Show that of all the line segments drawn from a given point not on it , the perpendicular line segment is the shortest.
Answers
Step-by-step explanation:
Let L is a line And A is a point not on the line L.
Now draw AC perpendicular to L.
Again let D is a point on L other than C.
Now in triangle ACD
∠C = 90
Since ∠A + ∠C + ∠D = 180
=> ∠A + ∠D = 180 - ∠C
=> ∠A + ∠D = 180 - 90
=> ∠A + ∠D = 90
So ∠D is an acute angle.
So ∠C > ∠D
=> AD > AC (since opposite to greater angle is greater)
=> AC < AD
So all line segments drawn from a given point not on it, the perpendicular line segment is the shortest.
Answer:
Let L is a line And A is a point not on the line L.
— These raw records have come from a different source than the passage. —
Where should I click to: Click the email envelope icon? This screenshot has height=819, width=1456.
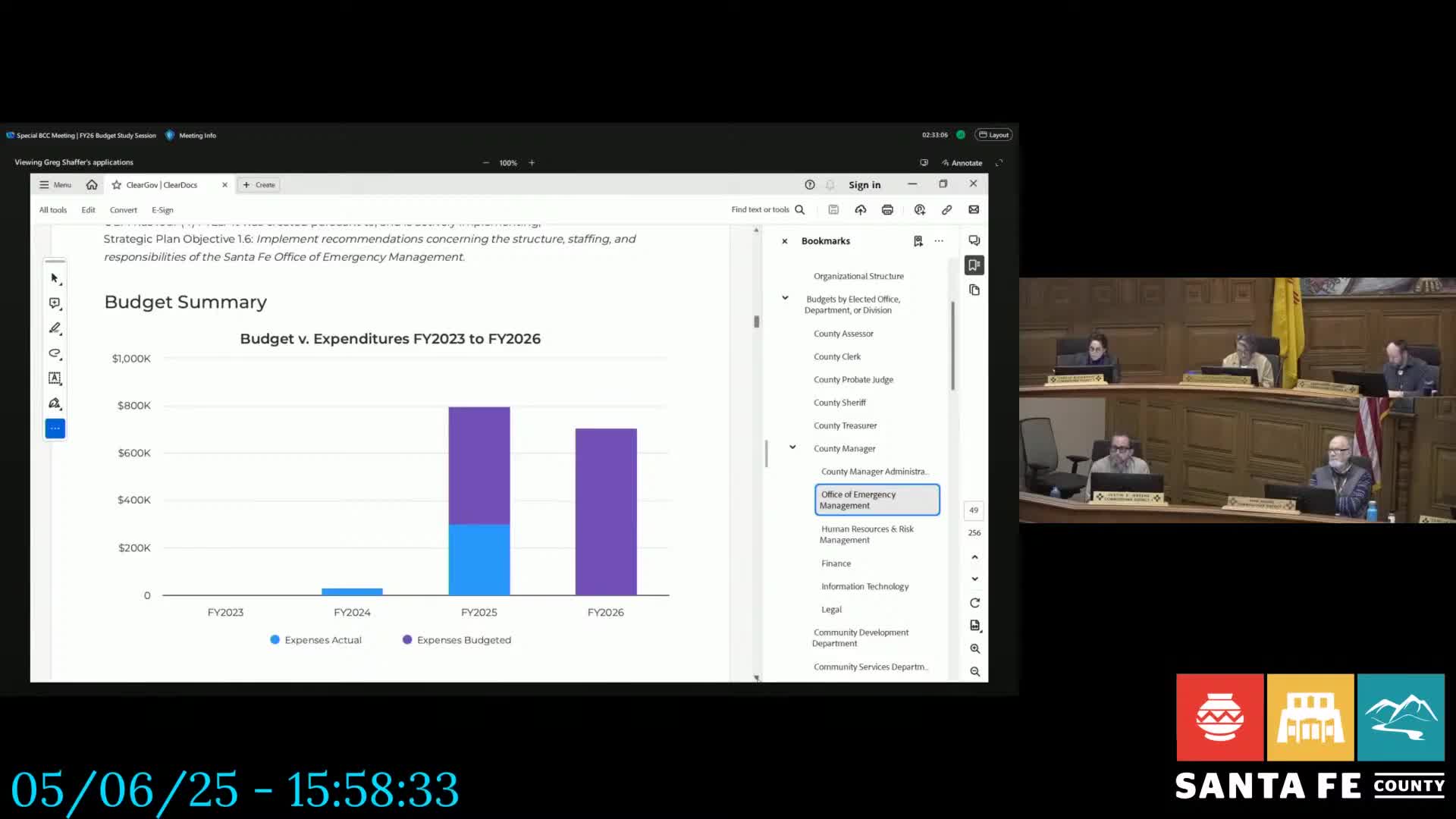974,210
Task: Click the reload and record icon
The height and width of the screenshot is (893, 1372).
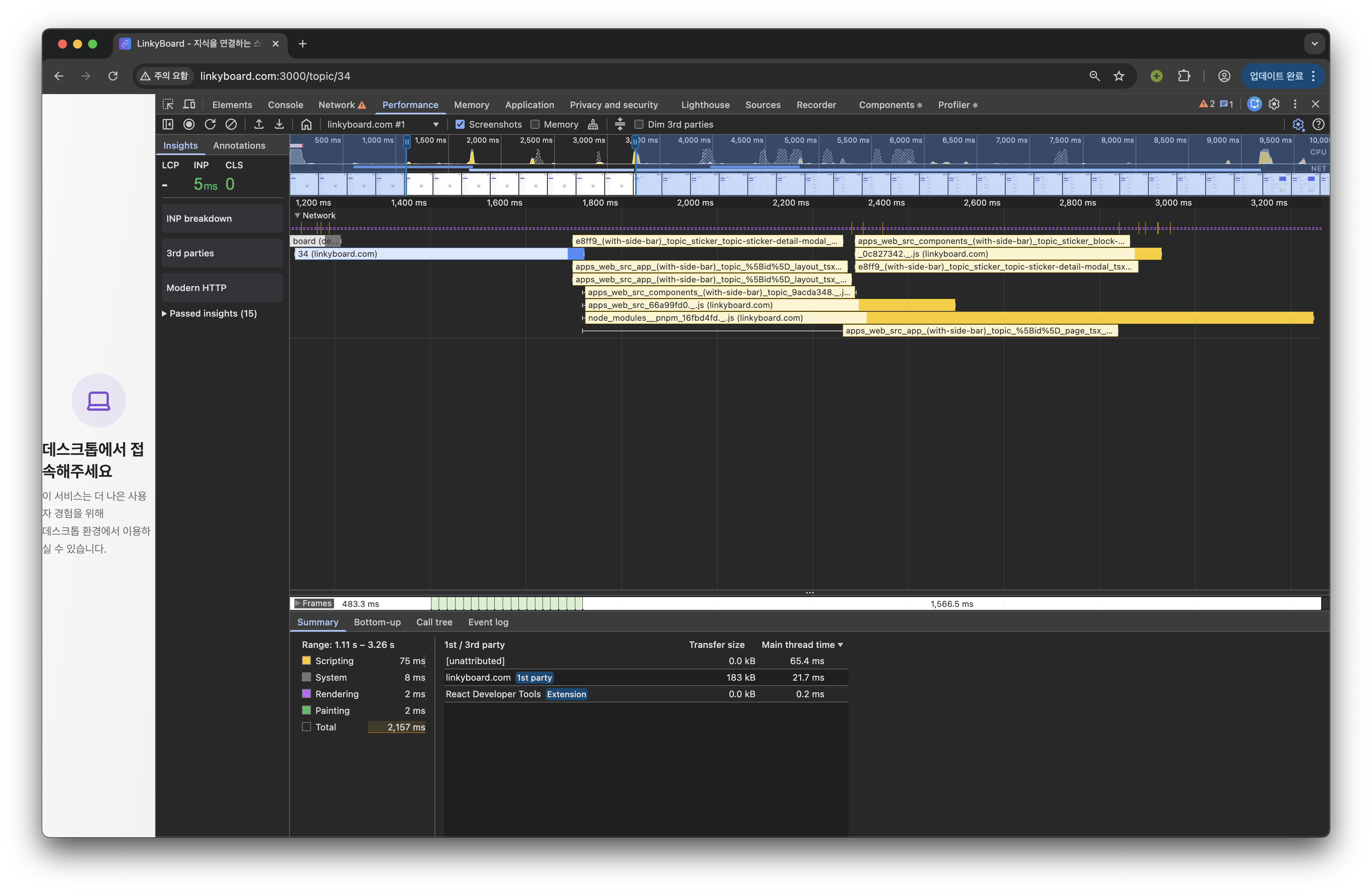Action: (210, 124)
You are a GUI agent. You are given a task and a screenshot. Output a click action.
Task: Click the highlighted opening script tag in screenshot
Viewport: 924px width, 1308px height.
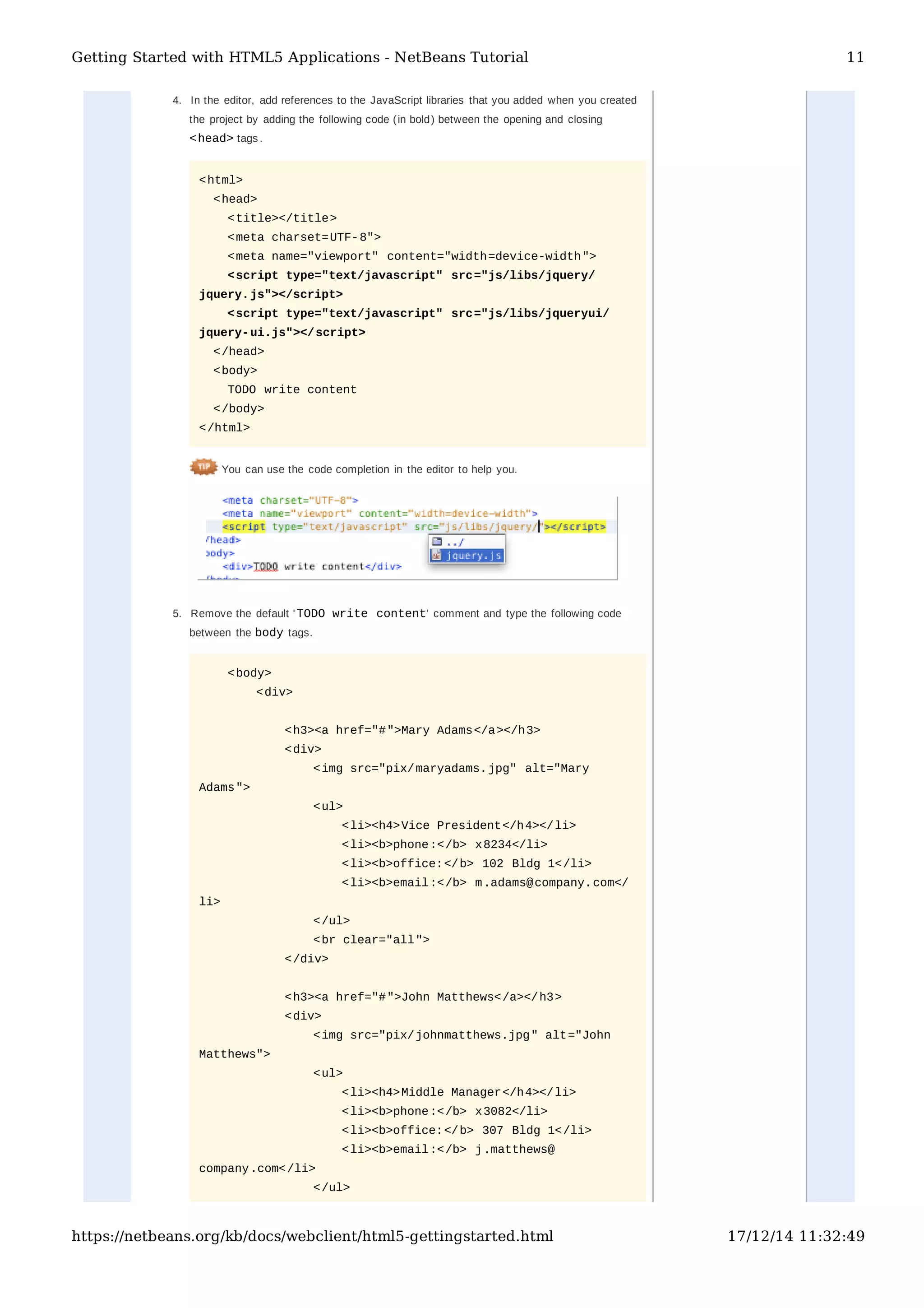click(244, 526)
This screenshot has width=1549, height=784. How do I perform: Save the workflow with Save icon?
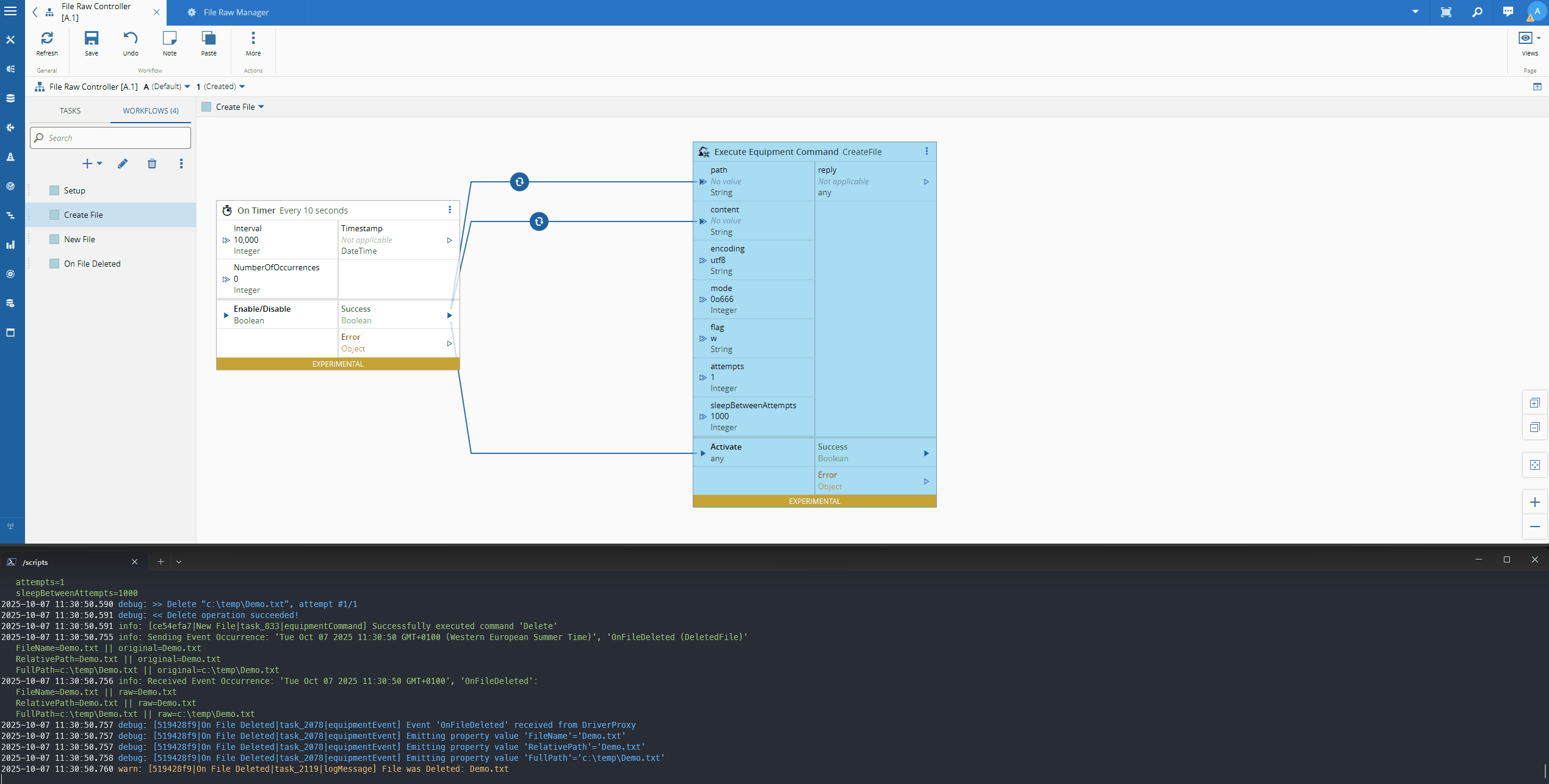coord(92,38)
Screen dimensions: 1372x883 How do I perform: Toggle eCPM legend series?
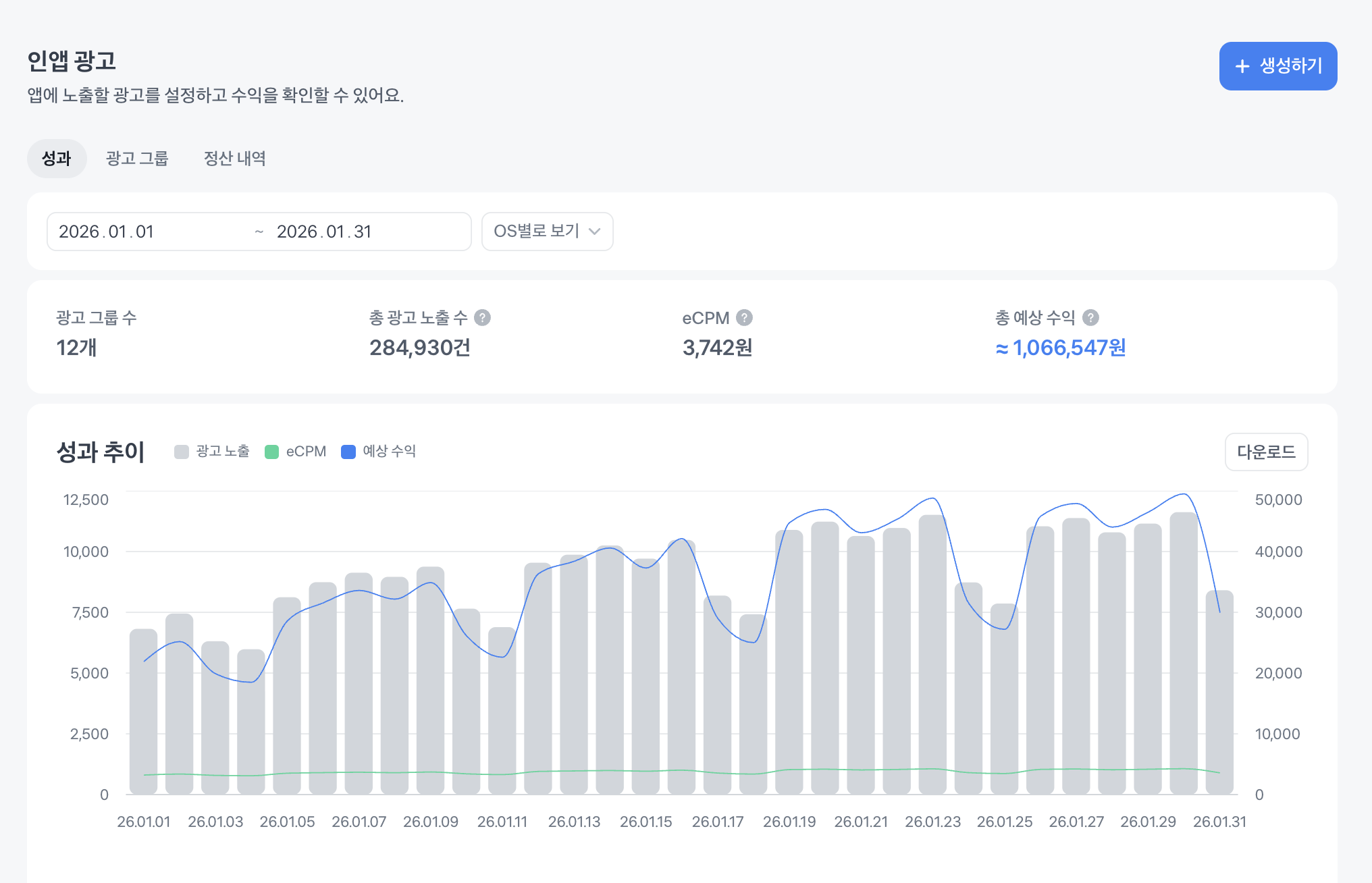pos(305,452)
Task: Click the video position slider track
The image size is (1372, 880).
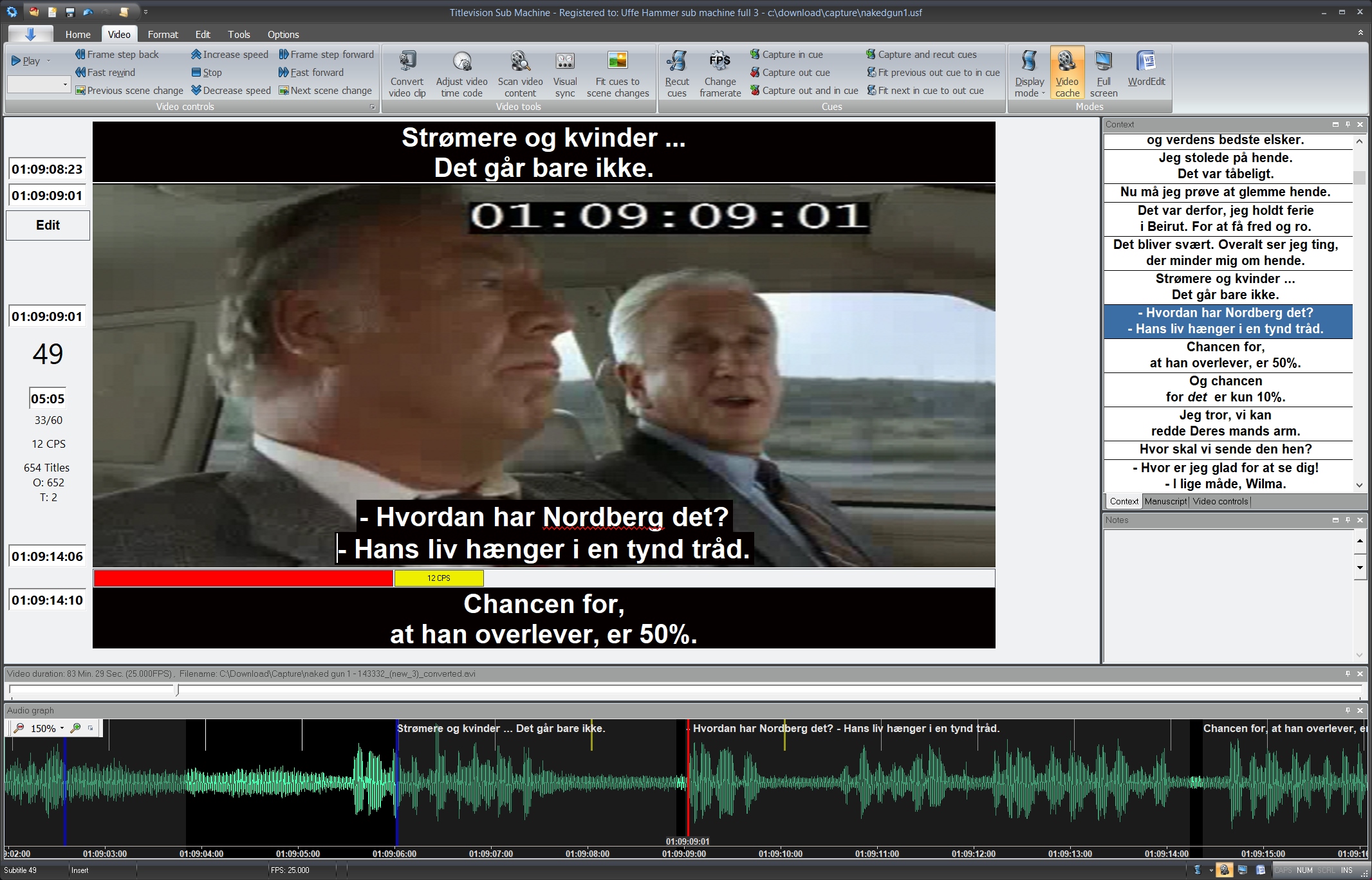Action: (644, 690)
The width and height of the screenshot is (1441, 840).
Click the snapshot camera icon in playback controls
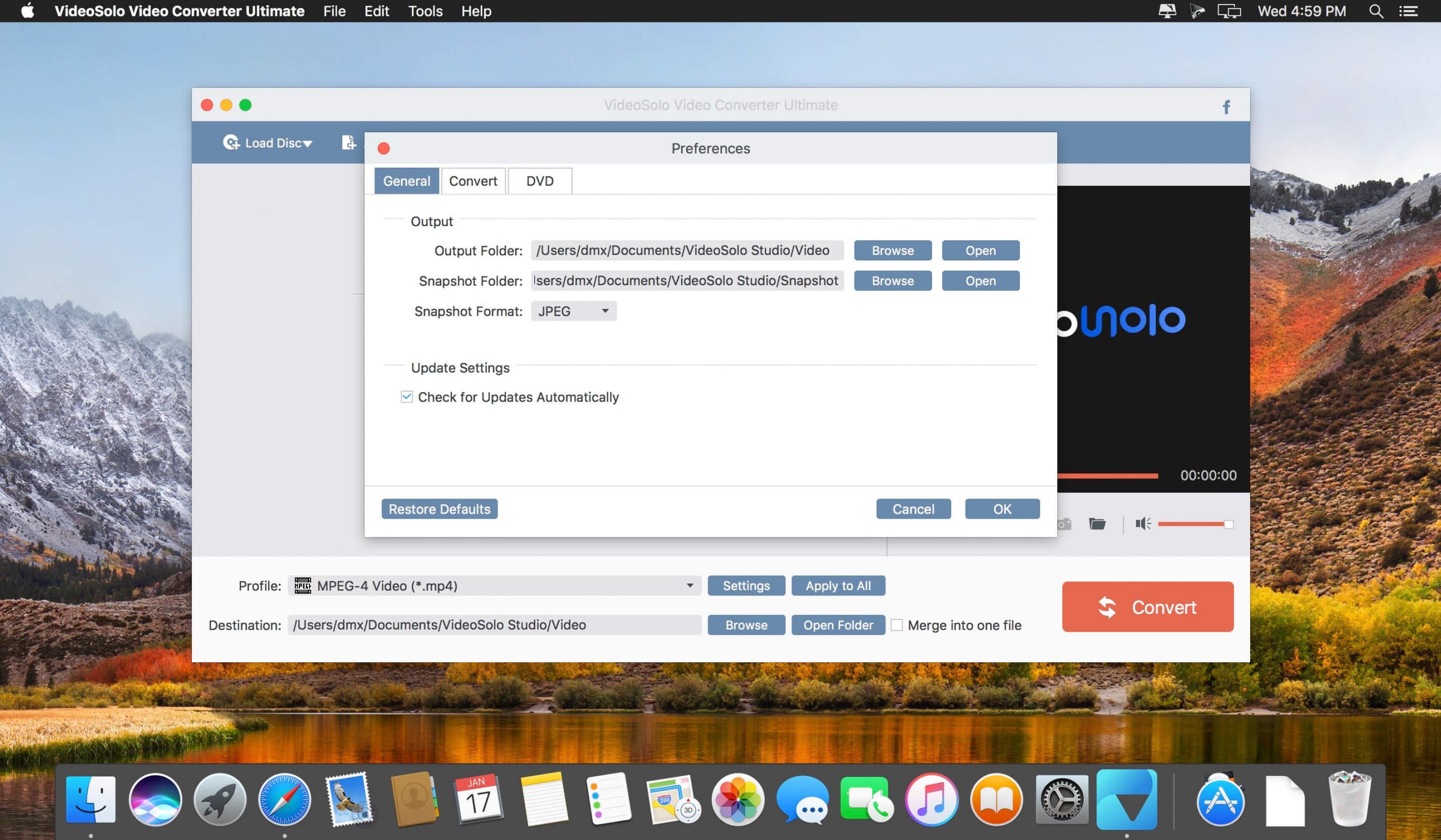pos(1064,523)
Now draw AC perpendicular to L.
Again let D is a point on L other than C.
Now in triangle ACD
∠C = 90
Since ∠A + ∠C + ∠D = 180
=> ∠A + ∠D = 180 - ∠C
=> ∠A + ∠D = 180 - 90
=> ∠A + ∠D = 90
So ∠D is an acute angle.
So ∠C > ∠D
=> AD > AC (since opposite to greater angle is greater)
=> AC < AD
So all line segments drawn from a given point not on it, the perpendicular line segment is the shortest.